(Data for this exercise):

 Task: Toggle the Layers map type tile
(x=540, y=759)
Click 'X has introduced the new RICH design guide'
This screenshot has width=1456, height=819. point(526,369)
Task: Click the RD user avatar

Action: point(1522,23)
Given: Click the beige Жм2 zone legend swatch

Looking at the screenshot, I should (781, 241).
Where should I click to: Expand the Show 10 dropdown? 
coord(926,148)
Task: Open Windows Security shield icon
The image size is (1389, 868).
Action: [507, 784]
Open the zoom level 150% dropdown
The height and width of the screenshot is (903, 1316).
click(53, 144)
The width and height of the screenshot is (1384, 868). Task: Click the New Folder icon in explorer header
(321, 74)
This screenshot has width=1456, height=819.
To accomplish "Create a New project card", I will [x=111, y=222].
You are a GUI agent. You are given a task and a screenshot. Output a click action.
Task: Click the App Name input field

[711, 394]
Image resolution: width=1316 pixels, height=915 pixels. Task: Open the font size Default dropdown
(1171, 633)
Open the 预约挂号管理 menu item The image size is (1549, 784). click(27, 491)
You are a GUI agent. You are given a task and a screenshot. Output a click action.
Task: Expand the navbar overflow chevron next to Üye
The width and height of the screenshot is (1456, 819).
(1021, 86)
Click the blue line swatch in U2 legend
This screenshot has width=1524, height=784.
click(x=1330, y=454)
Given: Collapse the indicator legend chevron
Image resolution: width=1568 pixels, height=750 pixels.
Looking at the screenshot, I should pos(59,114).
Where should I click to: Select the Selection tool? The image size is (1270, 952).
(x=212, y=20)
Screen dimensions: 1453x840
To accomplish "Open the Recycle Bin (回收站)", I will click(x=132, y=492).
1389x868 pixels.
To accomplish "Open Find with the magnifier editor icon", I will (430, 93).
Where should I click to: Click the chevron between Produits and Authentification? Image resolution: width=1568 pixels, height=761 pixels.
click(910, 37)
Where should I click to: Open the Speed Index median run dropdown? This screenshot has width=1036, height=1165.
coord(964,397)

(What is needed): Start to finish, restate the records above word for word.

(Expected answer):
 Task: Toggle the Layers map type tile
(x=540, y=759)
Click 'X has introduced the new RICH design guide'
This screenshot has width=1456, height=819. point(526,369)
Task: Click the RD user avatar

Action: point(1522,23)
Given: Click the beige Жм2 zone legend swatch

Looking at the screenshot, I should (781, 241).
Where should I click to: Expand the Show 10 dropdown? 
coord(926,148)
Task: Open Windows Security shield icon
The image size is (1389, 868).
Action: [507, 784]
Open the zoom level 150% dropdown
The height and width of the screenshot is (903, 1316).
click(53, 144)
The width and height of the screenshot is (1384, 868). Task: Click the New Folder icon in explorer header
(321, 74)
This screenshot has width=1456, height=819.
To accomplish "Create a New project card", I will [x=111, y=222].
You are a GUI agent. You are given a task and a screenshot. Output a click action.
Task: Click the App Name input field

[711, 394]
Image resolution: width=1316 pixels, height=915 pixels. Task: Open the font size Default dropdown
(1171, 633)
Open the 预约挂号管理 menu item The image size is (1549, 784). click(27, 491)
You are a GUI agent. You are given a task and a screenshot. Output a click action.
Task: Expand the navbar overflow chevron next to Üye
The width and height of the screenshot is (1456, 819).
(1021, 86)
Click the blue line swatch in U2 legend
This screenshot has width=1524, height=784.
click(x=1330, y=454)
Given: Collapse the indicator legend chevron
Image resolution: width=1568 pixels, height=750 pixels.
Looking at the screenshot, I should pos(59,114).
Where should I click to: Select the Selection tool? The image size is (1270, 952).
(x=212, y=20)
Screen dimensions: 1453x840
To accomplish "Open the Recycle Bin (回收站)", I will click(x=132, y=492).
1389x868 pixels.
To accomplish "Open Find with the magnifier editor icon", I will (430, 93).
Where should I click to: Click the chevron between Produits and Authentification? Image resolution: width=1568 pixels, height=761 pixels.
click(910, 37)
Where should I click to: Open the Speed Index median run dropdown? This screenshot has width=1036, height=1165.
coord(964,397)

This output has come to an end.